→ **Activity**: Copy all of the material below, line for line.

→ **Source material**:

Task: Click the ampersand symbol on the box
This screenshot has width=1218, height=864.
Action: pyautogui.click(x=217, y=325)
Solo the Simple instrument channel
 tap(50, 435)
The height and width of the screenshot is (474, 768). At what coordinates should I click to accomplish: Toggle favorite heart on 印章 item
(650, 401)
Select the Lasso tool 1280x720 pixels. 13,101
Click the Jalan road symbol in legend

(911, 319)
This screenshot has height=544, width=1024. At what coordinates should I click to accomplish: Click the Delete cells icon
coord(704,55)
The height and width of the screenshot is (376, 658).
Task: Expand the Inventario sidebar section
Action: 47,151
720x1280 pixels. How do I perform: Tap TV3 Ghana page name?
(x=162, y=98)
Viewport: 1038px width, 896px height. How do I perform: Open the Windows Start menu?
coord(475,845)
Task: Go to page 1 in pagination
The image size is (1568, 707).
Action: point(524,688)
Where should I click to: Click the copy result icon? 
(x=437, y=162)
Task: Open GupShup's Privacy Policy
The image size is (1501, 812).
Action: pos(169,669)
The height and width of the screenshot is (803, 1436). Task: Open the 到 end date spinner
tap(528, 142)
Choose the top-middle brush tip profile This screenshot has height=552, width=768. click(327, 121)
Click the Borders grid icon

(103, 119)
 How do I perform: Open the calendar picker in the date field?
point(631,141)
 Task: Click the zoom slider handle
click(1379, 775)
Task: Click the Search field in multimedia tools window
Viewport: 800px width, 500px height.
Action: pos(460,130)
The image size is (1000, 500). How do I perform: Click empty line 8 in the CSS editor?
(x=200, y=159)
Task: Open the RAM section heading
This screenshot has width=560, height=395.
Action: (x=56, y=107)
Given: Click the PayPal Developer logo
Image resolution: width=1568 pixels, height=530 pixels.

→ **Problem solution**:
Task: Click the ampersand symbol on the box
This screenshot has width=1218, height=864.
Action: pyautogui.click(x=217, y=325)
Solo the Simple instrument channel
 tap(50, 435)
The height and width of the screenshot is (474, 768). At what coordinates should I click to accomplish: Toggle favorite heart on 印章 item
(650, 401)
Select the Lasso tool 1280x720 pixels. 13,101
Click the Jalan road symbol in legend

(911, 319)
This screenshot has height=544, width=1024. At what coordinates should I click to accomplish: Click the Delete cells icon
coord(704,55)
The height and width of the screenshot is (376, 658).
Task: Expand the Inventario sidebar section
Action: 47,151
720x1280 pixels. How do I perform: Tap TV3 Ghana page name?
(x=162, y=98)
Viewport: 1038px width, 896px height. How do I perform: Open the Windows Start menu?
coord(475,845)
Task: Go to page 1 in pagination
The image size is (1568, 707).
Action: point(524,688)
Where should I click to: Click the copy result icon? 
(x=437, y=162)
Task: Open GupShup's Privacy Policy
The image size is (1501, 812).
Action: pos(169,669)
The height and width of the screenshot is (803, 1436). Task: Open the 到 end date spinner
tap(528, 142)
Choose the top-middle brush tip profile This screenshot has height=552, width=768. click(327, 121)
Click the Borders grid icon

(103, 119)
 How do I perform: Open the calendar picker in the date field?
point(631,141)
 Task: Click the zoom slider handle
click(1379, 775)
Task: Click the Search field in multimedia tools window
Viewport: 800px width, 500px height.
Action: pos(460,130)
The image size is (1000, 500). How do I perform: Click empty line 8 in the CSS editor?
(x=200, y=159)
Task: Open the RAM section heading
This screenshot has width=560, height=395.
Action: (x=56, y=107)
Given: Click the PayPal Developer logo
Image resolution: width=1568 pixels, height=530 pixels.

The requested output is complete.